In questa serie ricopri anche il ruolo di produttore esecutivo. In che modo la tua voce dietro le quinte ha influenzato la produzione?
Aldis Hodge: “Mi vedo come una guida. Il mio compito principale come EP è assicurarmi che la macchina sia ben oliata e che il set sia un ambiente dove tutti si sentano rispettati e valorizzati. Quando le persone sentono di avere supporto, sono incentivate a dare il meglio. Contribuiamo alla storia e ai personaggi, ma la priorità resta creare una ‘casa’ dove il cast e la troupe siano felici di tornare ogni giorno.”
Ripensando alla tua carriera, che ricordo hai dell’esperienza nel film cult “Straight Outta Compton”?

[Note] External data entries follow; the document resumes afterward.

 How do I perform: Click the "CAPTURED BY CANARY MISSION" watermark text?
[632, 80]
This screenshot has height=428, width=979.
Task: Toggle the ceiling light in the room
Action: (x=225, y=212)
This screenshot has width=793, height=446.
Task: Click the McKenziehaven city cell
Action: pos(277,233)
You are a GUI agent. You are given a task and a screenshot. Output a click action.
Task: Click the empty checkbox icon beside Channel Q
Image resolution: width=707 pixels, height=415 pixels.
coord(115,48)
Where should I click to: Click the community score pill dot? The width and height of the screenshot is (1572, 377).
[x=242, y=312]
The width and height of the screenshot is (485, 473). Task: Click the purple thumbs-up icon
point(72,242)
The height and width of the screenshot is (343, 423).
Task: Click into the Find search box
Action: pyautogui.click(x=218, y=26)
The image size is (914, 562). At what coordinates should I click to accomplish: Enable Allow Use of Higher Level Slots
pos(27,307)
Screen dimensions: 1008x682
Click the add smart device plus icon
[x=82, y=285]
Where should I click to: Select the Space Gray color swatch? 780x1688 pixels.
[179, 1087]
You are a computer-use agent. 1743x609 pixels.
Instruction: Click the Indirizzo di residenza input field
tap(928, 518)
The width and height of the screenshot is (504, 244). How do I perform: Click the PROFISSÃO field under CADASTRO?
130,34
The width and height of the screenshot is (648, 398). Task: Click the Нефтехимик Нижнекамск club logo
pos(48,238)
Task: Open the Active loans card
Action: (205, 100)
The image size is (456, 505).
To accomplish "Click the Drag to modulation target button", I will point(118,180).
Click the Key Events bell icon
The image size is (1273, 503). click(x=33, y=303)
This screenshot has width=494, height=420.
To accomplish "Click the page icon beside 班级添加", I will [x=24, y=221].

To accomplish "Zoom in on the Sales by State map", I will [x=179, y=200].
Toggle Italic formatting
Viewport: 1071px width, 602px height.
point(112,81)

Aldis Hodge: “Il ricordo più bello è stato vedere per la prima volta il mio volto su un poster cinematografico gigante negli studi della Universal. Ma, a parte questo, è stato incredibile poter imparare da una leggenda come MC Ren. Il successo è costellato di sfide che ti spingono a capire quanto credi in te stesso. La sua storia mi ha confermato che bisogna continuare a lottare, perché un giorno potresti costruire qualcosa di leggendario.”
Qui l’intervista video completa di Aldis Hodge protagonista di Alex Cross al Monte-Carlo Television Festival
Incontrare Aldis Hodge al Monte-Carlo Television Festival ci ha permesso di scoprire un attore straordinario, ma anche un artista mosso da una curiosità insaziabile e da una disciplina rara. Che stia disegnando un orologio di lusso o interpretando un detective tormentato, Hodge mette la propria umanità al centro di ogni creazione è questa sua capacità di fondere diverse forme d’arte e di affrontare ogni sfida con umiltà e determinazione a renderlo una figura ispiratrice e carismatica nel panorama cinematografico attuale, un talento poliedrico che, siamo certi, continuerà a regalarci interpretazioni leggendarie.